The third possibility is to use a solution provided by testing software vendors. The most famous type is “record and playback” for GUI-driven testing. With such a solution, the tester can hit the “record” button, browse the software under test via the GUI following its use case, and the scenario is recorded for later replays. This is as brittle as it sounds and has been criticized for a long time. The only hope to make such a test robust would be to tweak the code that is generated behind the scenes and make it less sensitive to change in the interface. In any case, as we discussed in a previous article, the GUI is generally not the right entry point to automate black-box tests.
There are other testing solutions that are not targeting the GUI layer. For example, the solution could provide access to the command line interface or the REST API of your SUT. This solution can be a desktop product or a SaaS service. It could allow you to build a robust automated test without having to use full programming language. You will need to find a solution that can interact with the interfaces offered by your SUT.
Which Solution to Choose?
To decide which solution to use to describe your tests, the main factor you consider might be your current team profiles and skills. If there are no Test Engineers on your team and software engineers are going to be the one in charge of automating black-box tests, then you probably want to go with the full-language solution. This way, developers can manage the whole “testing stack” (from unit testing to end-2-end tests) from their IDE and use the programming language of their choice. If your team has some Test Engineers with strong business knowledge but low technical skills, you might go with a packaged solution so that testers are able to write automated tests with as little programming as possible. The final case is in larger organizations where there are both Test Engineers (business inclined) and Software Engineers in Test (SETs) with more technical knowledge. In such contexts, the SETs are in charge of building the automation infrastructure and a DSL approach could make sense. The SET would write the code behind the keywords of the DSL and the Test Engineers would use those keywords in a simple-to-use DSL to write business-oriented tests.

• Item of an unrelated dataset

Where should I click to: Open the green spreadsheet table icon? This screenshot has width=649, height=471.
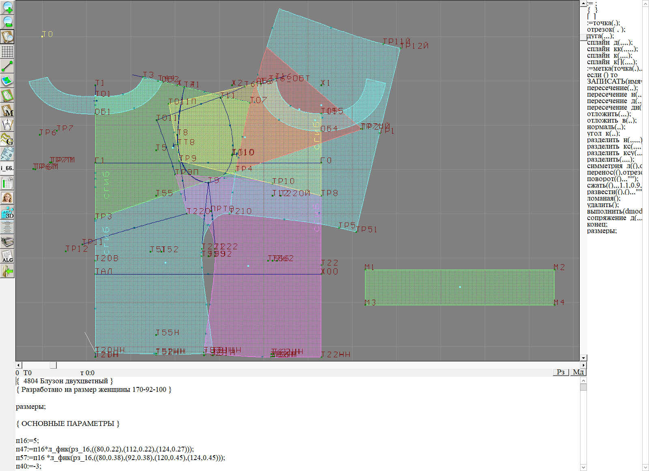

|Team profiles and skills||Solution to describe your black-box tests|
|Software developers in charge of automation||Full-Fledged Language|
|Test engineers with few technical skills in charge of automation||Proprietary Solution|
|Test engineers in charge of automation backed by software engineers building testing libraries||Domain Specific Language|
Keep in mind that describing the tests is only one part of the solution, as you will also need to fulfill the other four requirements (storing, execution, monitoring, analyzing). Those other requirements may have impacts on the language/tool you choose. For example, if you need to use some APIs to connect to some services where to store your test data (input and reference data), then you might choose a language for which this API is available or a tool that is able to integrate with this service. We will discuss those other requirements with greater detail in a future article.